Hello SQLiters,
I've recently run into a couple things which I found odd with respect to how
SQLite decided to execute a particular query (and those with some similar
characteristics). These oddities appear in both in how the query planner
works
and in the generated opcodes. I profess the opposite of sophistication when
it
comes to databases (and many other things as well), so I've come here to
offer
my findings and ask, with all humility, some questions regarding them.
This is the pared-down query that my questions center around, but my
questions
aren't necessarily specific to this query:
SELECT a.v_id
FROM a, l, v, m
WHERE l.l_cid = 300
AND l.l_flag_id = 5
AND v.id = l.v_id
AND a.v_id = v.id
LIMIT 10;
>From ANALYZE:
m is 100 rows
l is 65,000,000 rows
v is 220,000 rows
a is 850,000 rows
I'll start with what should end up requiring a simpler answer. I ran the
query
with SQLite versions 3.8.5 and SQLite 3.7.13 and noticed a massive time
difference between the two (where on 3.7.13 the time was on the order of
seconds, and on 3.8.5 I let it run for 50 minutes before giving up hope and
deciding to give my HD a break). I ran EXPLAIN QUERY PLAN and got the
below.
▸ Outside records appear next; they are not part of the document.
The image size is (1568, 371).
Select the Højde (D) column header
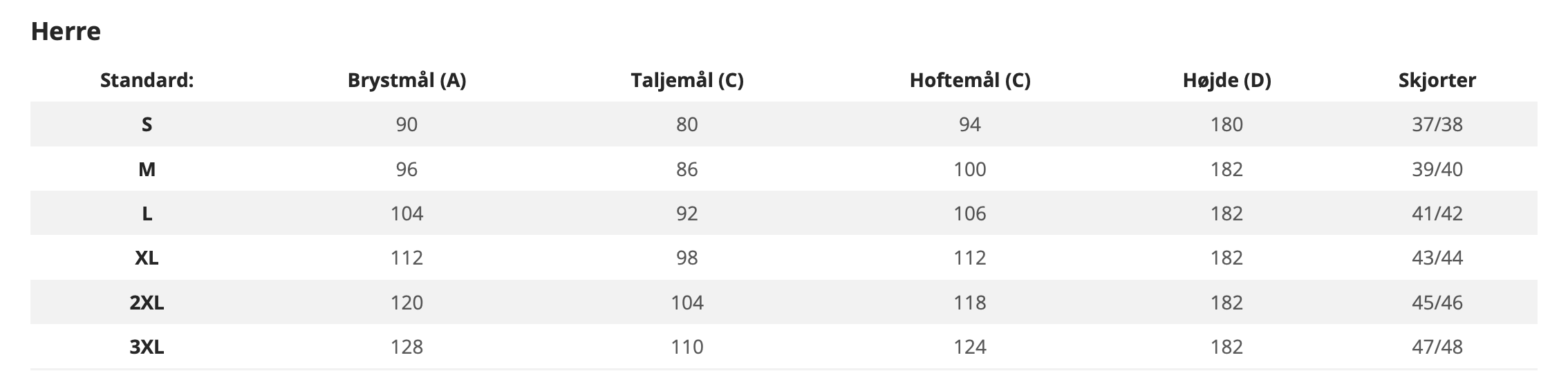(1226, 81)
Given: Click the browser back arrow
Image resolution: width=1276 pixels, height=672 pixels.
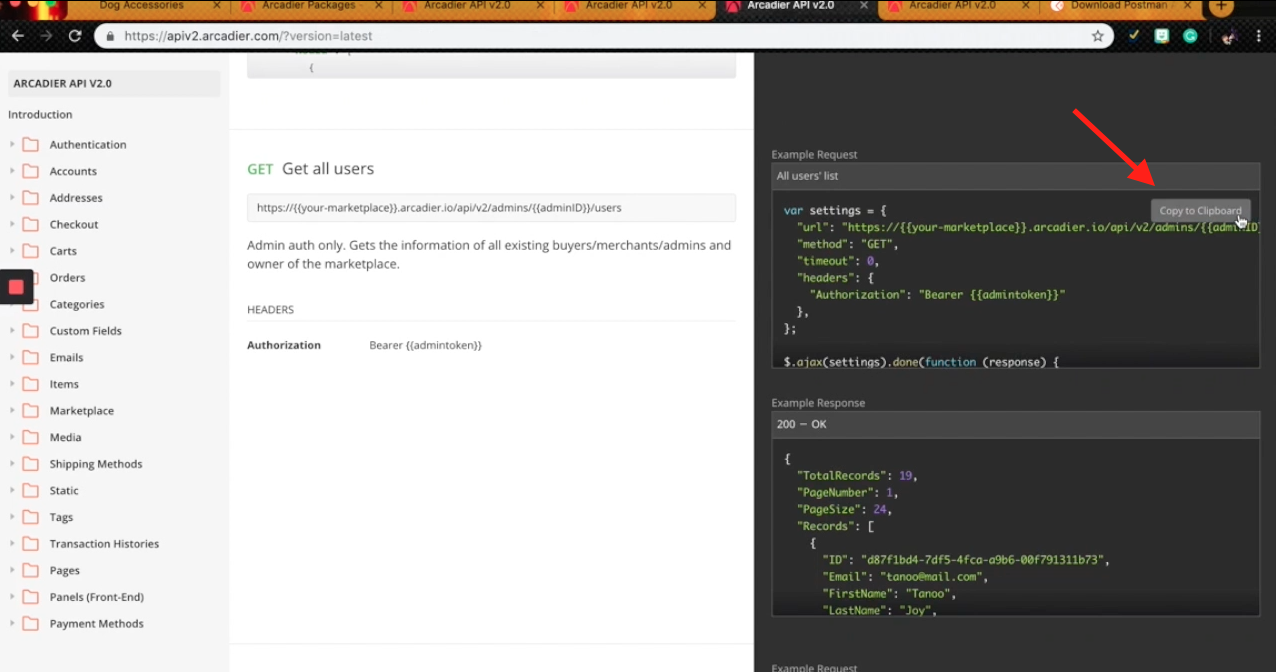Looking at the screenshot, I should click(18, 36).
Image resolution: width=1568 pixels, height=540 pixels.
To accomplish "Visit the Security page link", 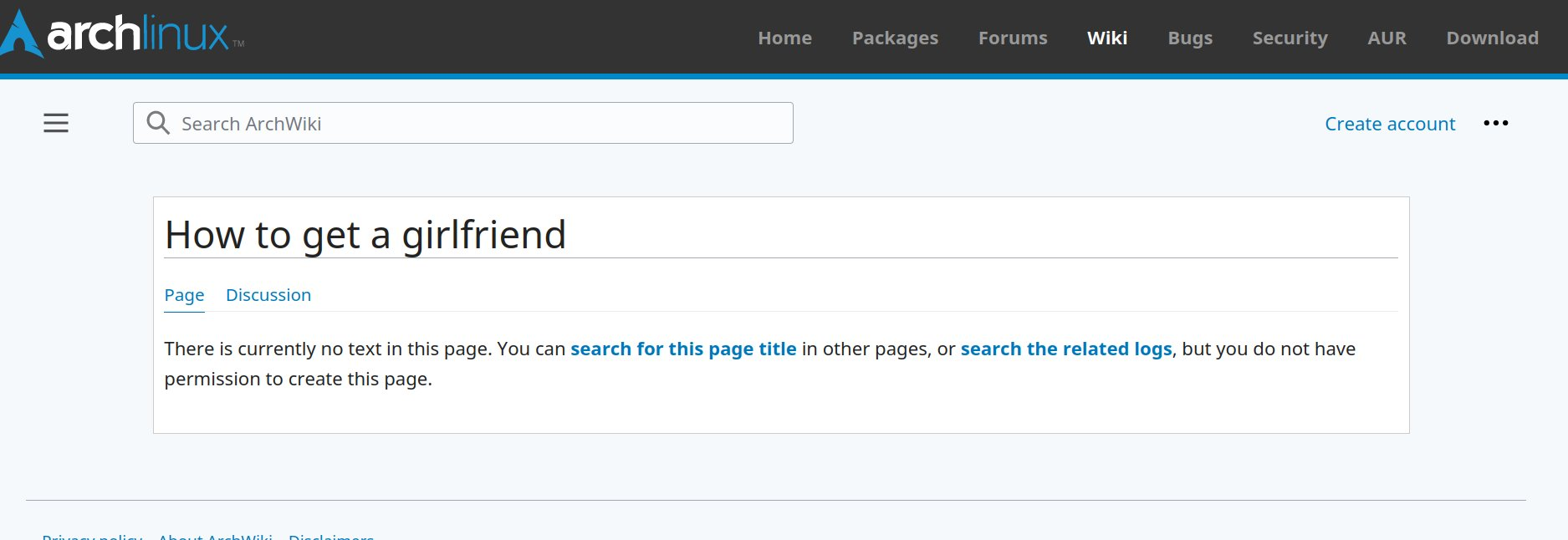I will (1290, 38).
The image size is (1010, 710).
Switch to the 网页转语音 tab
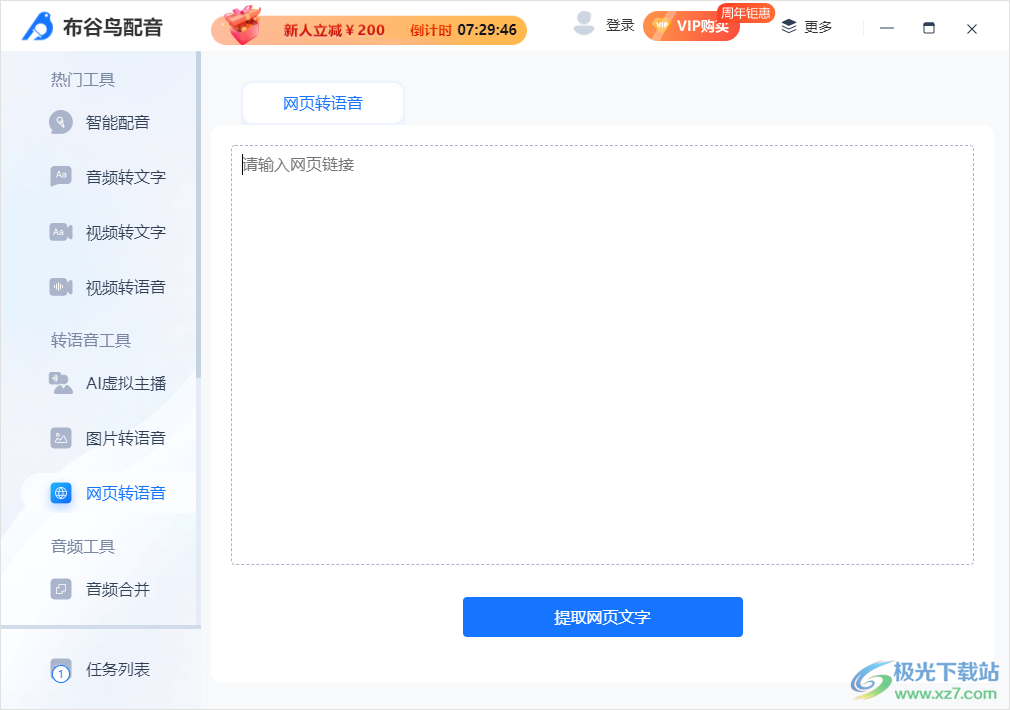[323, 103]
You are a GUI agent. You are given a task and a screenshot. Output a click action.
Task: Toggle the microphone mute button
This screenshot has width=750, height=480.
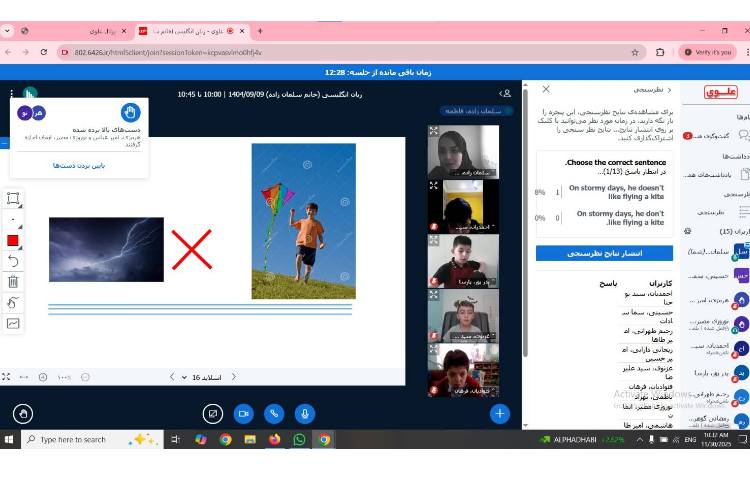coord(304,413)
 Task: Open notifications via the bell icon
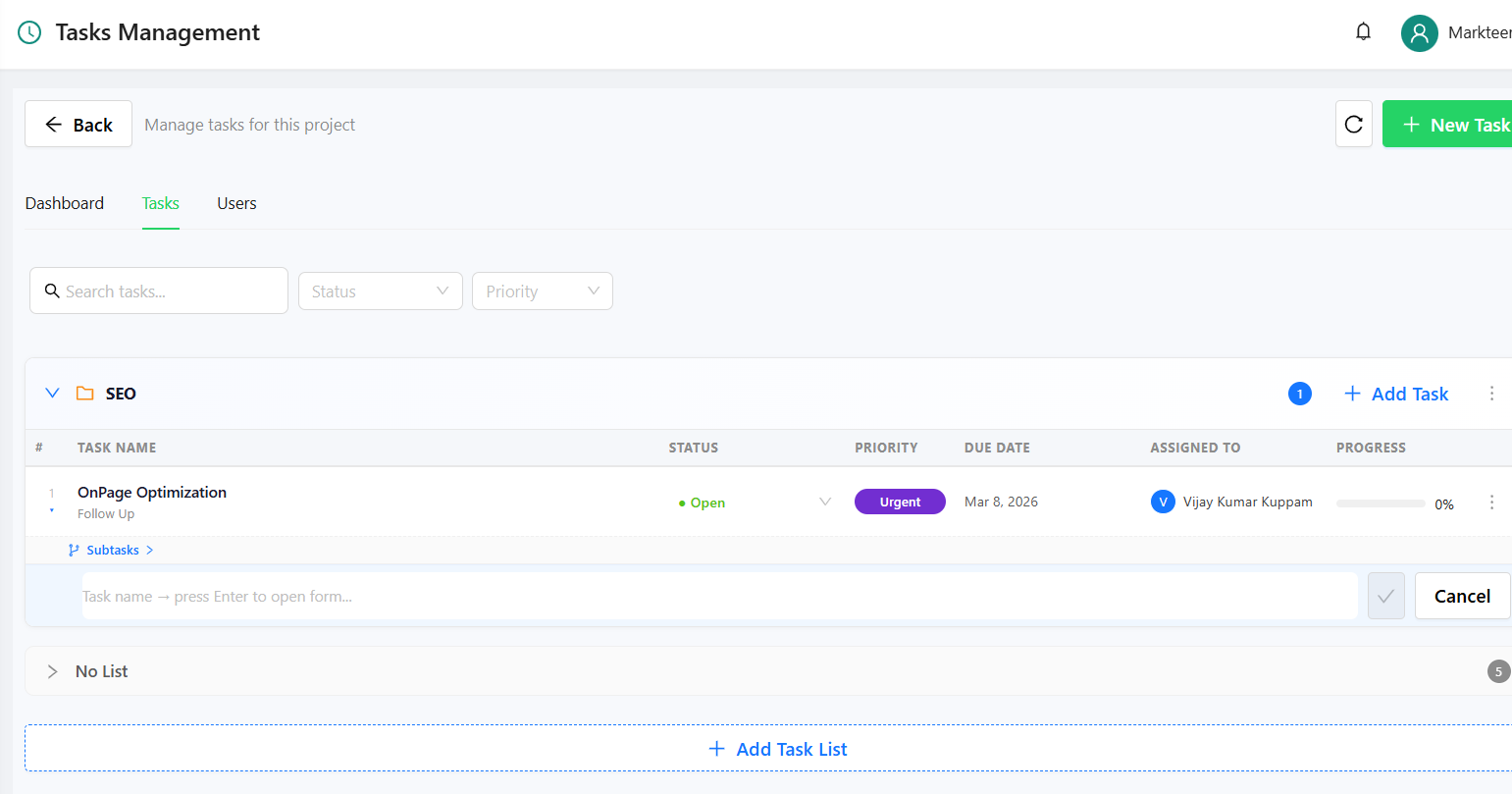click(1363, 30)
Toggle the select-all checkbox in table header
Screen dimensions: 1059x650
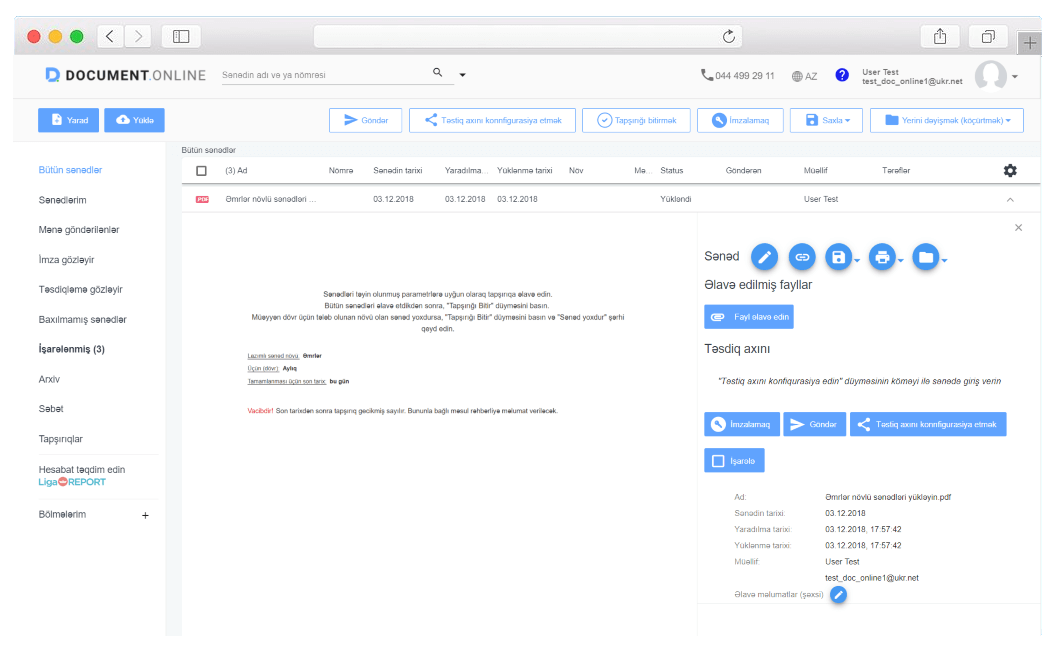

Note that I have no indices at this point and have not yet run
ANALYZE
(i.e. sqlite_stat1 is empty).
>From v3.7.13
order from detail
----- -----
--------------------------------------------------------------------
0 1 SCAN TABLE l (~10000 rows)
1 2 SEARCH TABLE v USING INTEGER PRIMARY KEY (rowid=?) (~1 rows)
2 0 SEARCH TABLE a USING AUTOMATIC COVERING INDEX (v_id=?) (~7
rows)
3 3 SCAN TABLE m (~1000000 rows)
>From v3.8.5
order from detail
----- ------
-------------------------------------------------------------------
0 1 SEARCH TABLE l
USING AUTOMATIC COVERING INDEX (l_cid=? AND
l_flag_id=?)
1 2 SEARCH TABLE v USING INTEGER PRIMARY KEY (rowid=?)
2 3 SCAN TABLE m
3 0 SEARCH TABLE a USING AUTOMATIC COVERING INDEX (v_id=?)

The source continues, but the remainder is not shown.